First question is to show that space $X$ with this inner product is not a Hilbert space (motivation being that the completion of this space is the Sobolev space $H^1_0[0,1]$). My idea was the following: I wanted to find a sequence of smooth functions similar to the bump function https://en.wikipedia.org/wiki/Bump_function , for example given by $$ f(t) = \begin{cases} \operatorname{exp}\Big(\frac{-(t-\frac{1}{2})^2}{\frac{1}{2}^2 - (t-\frac{1}{2})^2}\Big), & t \in (0,1) \\ 0, & t \in \{0,1\} \end{cases}$$
such that the mass becomes more and more concentrated in the middle (but the area of the integral of the differences keeps being small, so it would be a Cauchy sequence), and this sequence would converge to a non-continuous (but integrable) function. Unfortunately I'm not sure if this is a reasonable approach or how to explicitly describe this, since I feel like functions from the space $X$ have very strong properties so it's hard to find a sequence "breaking" it. I would appreciate any feedback about it, if possible.

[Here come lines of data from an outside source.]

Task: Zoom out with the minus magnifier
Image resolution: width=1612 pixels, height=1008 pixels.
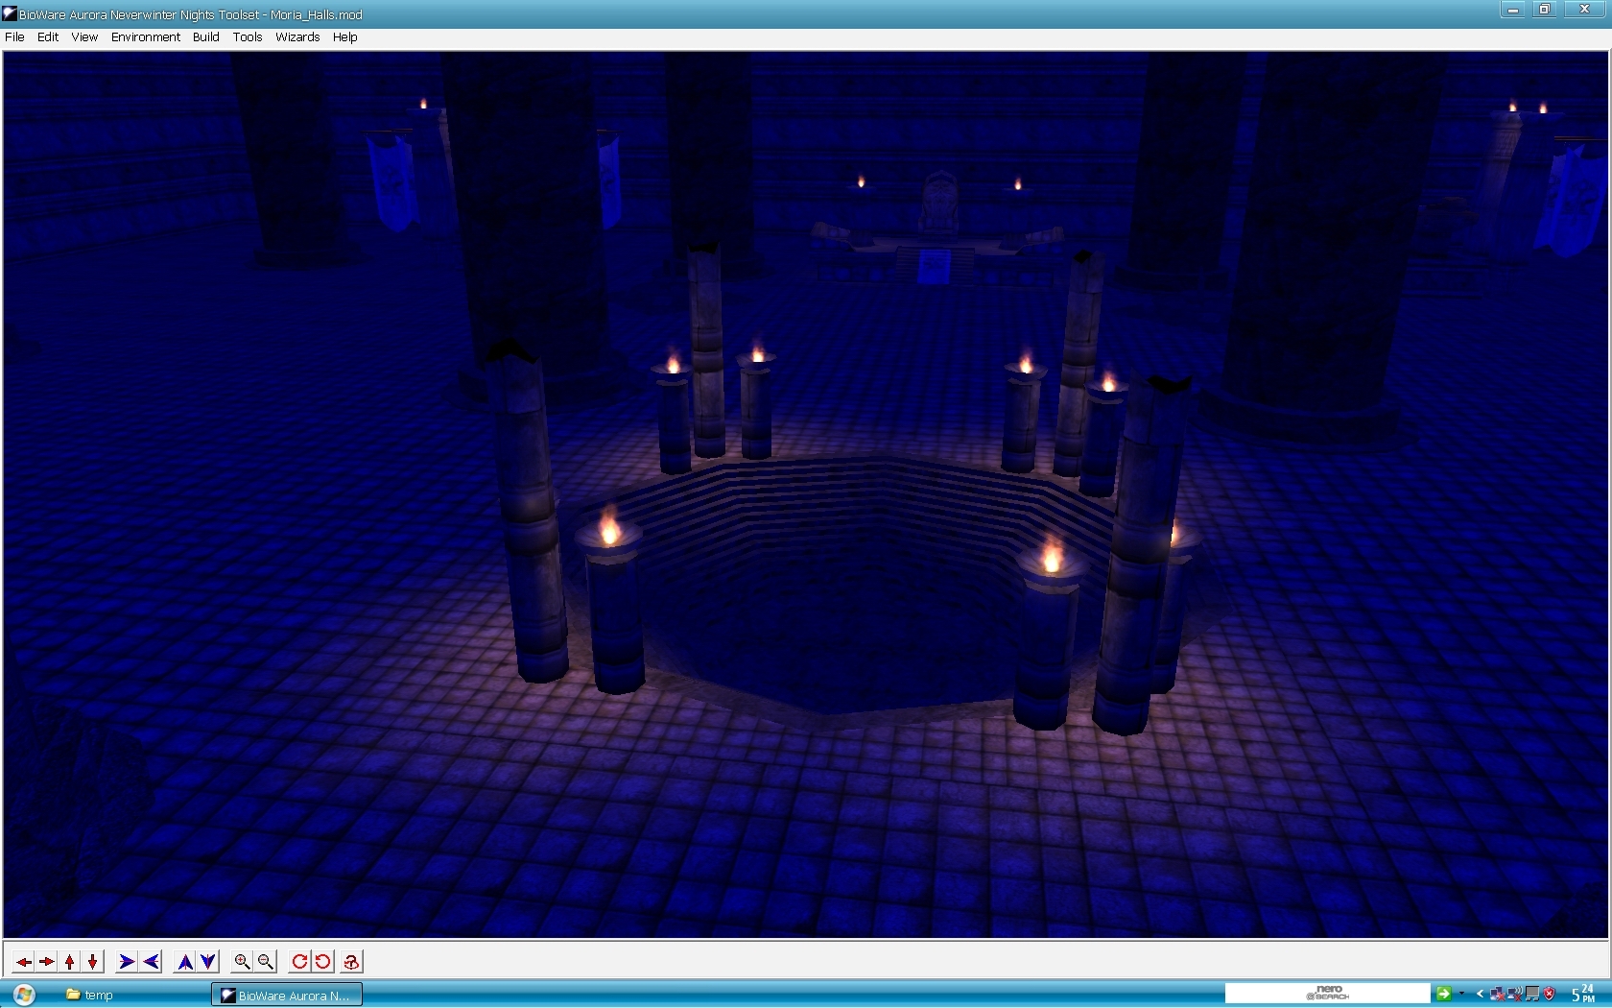Action: [x=266, y=962]
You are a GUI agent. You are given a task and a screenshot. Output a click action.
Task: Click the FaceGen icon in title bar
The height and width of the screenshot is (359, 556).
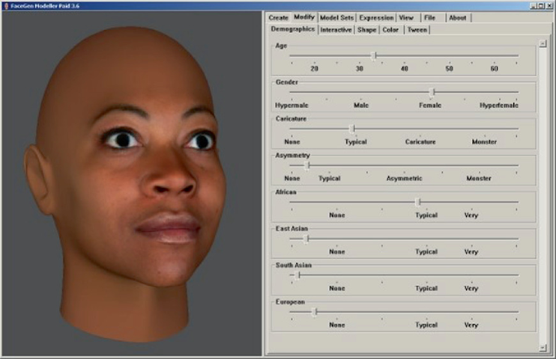coord(5,5)
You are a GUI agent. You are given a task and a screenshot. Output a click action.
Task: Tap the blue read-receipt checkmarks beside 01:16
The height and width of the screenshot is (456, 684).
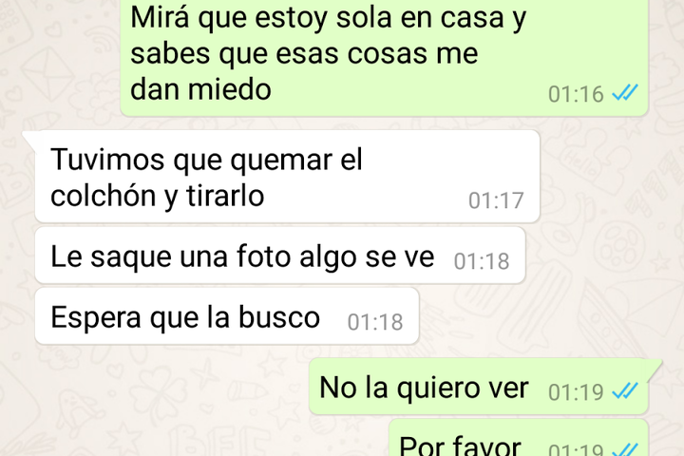pos(625,92)
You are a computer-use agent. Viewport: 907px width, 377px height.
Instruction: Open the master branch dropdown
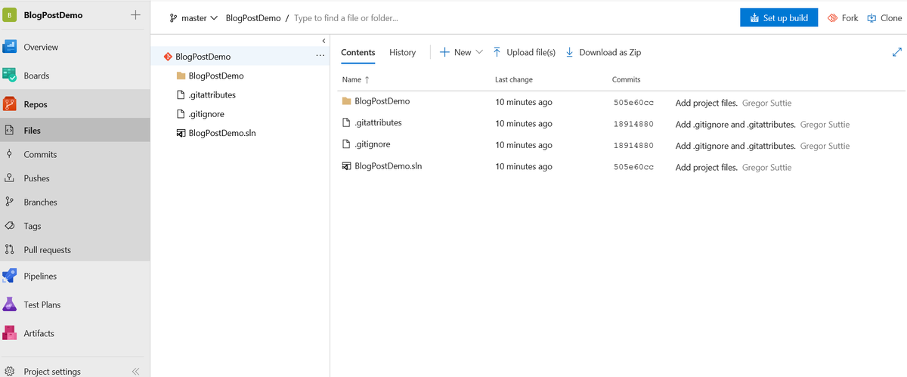(194, 18)
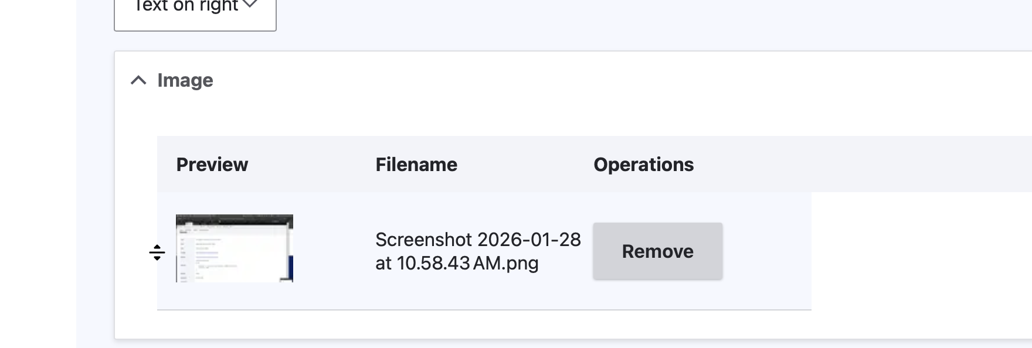1032x348 pixels.
Task: Click the dark top edge of thumbnail
Action: (235, 218)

The second question is to show that operator $M_h$ is bounded. I managed to show this (I will write $h$ and $f$ instead of $h(t)$ and $f(t)$ for better clarity): denote $M = \max\{M_1, M_2\}$ where $$ M_1 = \max_{t \in [0,1]} |h(t)|$$ $$ M_2 = \max_{t \in [0,1]} |h'(t)|.$$
Then \begin{align} \Vert M_h \Vert^2 &= \Vert hf \Vert = \int_0^1 (hf)'\overline{(hf)'}dt =\int_0^1 |(hf)'|^2 \\&= \int_0^1 |h'f + hf'|^2 \leq \int_0^1 (|h|^2+|h'|^2)(|f|^2 + |f'|^ 2 )dt \\ &\leq 2M^2 \Big( \int_0^1 |f|^2 dt + \int_0^1 |f'|^2 dt \Big) \\ &=2M^2 \Big( \int_0^1 |f|^2 dt + \Vert f \Vert ^2 \Big) \end{align} where the first inequality comes from Cauchy-Schwartz lemma. Now, I would like to do something about the remaining integral, namely $\int_0^1 |f|^2 dt$ but here I'm stuck. Could someone share a hint if this approach makes sense, assuming my previous calculations were correct?
Thanks!
You wrote $ \int_0^1 |f|^2 dt + \| f\|$ for $ \int_0^1 |f|^2 dt + \| f\|^{2}$
$f(x)=\int_0^{x} f'(t)dt$ so $|f(x)| \leq \int_0^{1}|f'(t)| dt\leq \sqrt {\int_0^{1}|f'(t)|^{2} dt}$ This implies that $\int_0^{1}|f(t)|^{2} dt \leq \int_0^{1}|f'(t)|^{2} dt=\|f\|^{2}$.
Here is a different approach to the first part. Define $T(f)=f(\frac 1 2)=\int_0^{\frac 1 2} f'(t)dt$. This is clearly a continuous linear functional. If the space is complete then we can apply Riesz Theorem to conclude that there exists $g \in X$ with $Tf=\int_0^{1}f'(t)g'(t)dt$ for all $f \in X$. Thus $\int_0^{1} f'(t)[g'(t)-\chi_{(0,\frac 1 2)}] dt=0$ for all $f \in X$. This implies that $g'(t)=\chi_{(0,\frac 1 2)}$ a.e. but this contradicts the fact that $g'$ is continuous.